Secondo le stime di Bruxelles il Prodotto interno lordo italiano calerà dell’1,8% quest’anno, il debito pubblico a dicembre arriverà al 133% sul Pil (nel 2012 era al 127%) mentre il disavanzo, in conseguenza delle misure di politica economica “virtuose” del governo, all’insegna delle tasse, scenderà al 3%, proprio al livello minimo previsto dal Patto europeo di stabilità. Le previsioni sul 2014  parlano di un più 0,7% di crescita che nel 2015 toccherà l’1,5%.  Peggiorerà il debito che toccherà rispettivamente il 134% e il 133,1%. Mentre il disavanzo scenderà al 2,7% e poi al 2,5%. E, ribadiamo ancora una volta, si tratta di previsioni: non ve ne è stata una, dall’inizio della crisi ai giorni nostri, che non sia stata poi ritoccata, e più volte, in senso peggiorativo.

Si deve rimarcare a tale proposito la schizofrenia di una Commissione europea che, anche nell’ottica della difesa della stabilità di un euro, la cui parità di cambio è una delle prime cause della crisi economica, si preoccupa più del disavanzo che del debito.
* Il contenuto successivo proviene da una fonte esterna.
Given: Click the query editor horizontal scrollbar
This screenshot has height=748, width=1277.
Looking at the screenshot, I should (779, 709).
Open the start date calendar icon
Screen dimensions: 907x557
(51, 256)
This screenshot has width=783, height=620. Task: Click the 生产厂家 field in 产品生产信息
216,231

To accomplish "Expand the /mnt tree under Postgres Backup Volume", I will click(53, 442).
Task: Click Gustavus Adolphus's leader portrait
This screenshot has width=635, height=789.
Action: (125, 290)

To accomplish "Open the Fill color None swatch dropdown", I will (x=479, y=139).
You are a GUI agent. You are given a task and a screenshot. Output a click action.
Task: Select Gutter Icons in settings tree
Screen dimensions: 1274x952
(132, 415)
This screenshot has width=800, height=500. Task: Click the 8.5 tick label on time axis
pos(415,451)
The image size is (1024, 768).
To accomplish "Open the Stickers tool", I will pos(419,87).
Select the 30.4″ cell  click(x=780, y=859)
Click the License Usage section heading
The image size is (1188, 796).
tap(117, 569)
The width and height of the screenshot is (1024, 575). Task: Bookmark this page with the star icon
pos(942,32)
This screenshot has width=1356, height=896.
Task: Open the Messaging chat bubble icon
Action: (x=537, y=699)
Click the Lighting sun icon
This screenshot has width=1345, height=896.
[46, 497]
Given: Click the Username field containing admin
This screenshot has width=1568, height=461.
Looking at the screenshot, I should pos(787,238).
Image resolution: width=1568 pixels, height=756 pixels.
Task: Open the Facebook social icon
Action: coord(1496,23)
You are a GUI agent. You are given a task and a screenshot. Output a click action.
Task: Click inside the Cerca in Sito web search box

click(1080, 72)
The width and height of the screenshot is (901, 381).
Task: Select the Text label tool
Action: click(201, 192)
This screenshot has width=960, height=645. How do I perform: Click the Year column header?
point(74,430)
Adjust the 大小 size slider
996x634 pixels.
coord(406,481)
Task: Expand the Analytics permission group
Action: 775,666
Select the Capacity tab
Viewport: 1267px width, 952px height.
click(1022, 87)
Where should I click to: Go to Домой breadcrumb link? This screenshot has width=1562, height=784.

Eppure, in futuro, a fare la differenza saranno proprio le difficoltà di reperire capitali per finanziare la spesa pubblica sul lungo termine e poi restituirli unitamente agli interessi. Le turbolenze e le speculazioni sui mercati finanziari trovano infatti le proprie basi d’appoggio sui differenziali di rendimento (spread) tra i solidi Bund tedeschi e i titoli di Paesi a rischio, come i Btp italiani. Rehn in ogni caso, dopo aver espresso fiducia verso l’Italia, ha ribadito minacciosamente di aspettarsi che «qualunque cambiamento» al quadro di bilancio del Paese verrà «finanziato in maniera credibile».  Tradotta in linguaggio corrente, l’affermazione di Rehn significa che Bruxelles confida che l’Italia farà quanto si è impegnata a fare. «Ci sono tasse da raccogliere e tagli alla spesa da attuare», ha ricordato Rehn che si è detto “sicuro” che se i nostri conti non tornassero in ordine, il governo italiano provvederà alle necessarie coperture «in modo credibile». Una assicurazione che i governi Monti e Letta hanno fornito in diverse occasioni. 

Il commissario europeo ha ricordato inoltre che il Patto di Stabilità prevede «clausole di salvaguardia» per non superare il tetto del 3% dicendosi sicuro che, se sarà necessario, esse verranno attivate. 

Considerato che il governo non riesce a tagliare la spesa per l’opposizione delle lobby economiche e delle amministrazioni locali, resta soltanto l’ipotesi di nuove tasse. O al peggio, di un prelievo forzoso dai conti correnti bancari e postali. Se lo ha fatto Amato nel 1992, pensa Rehn, perché non lo potrebbe fare Letta?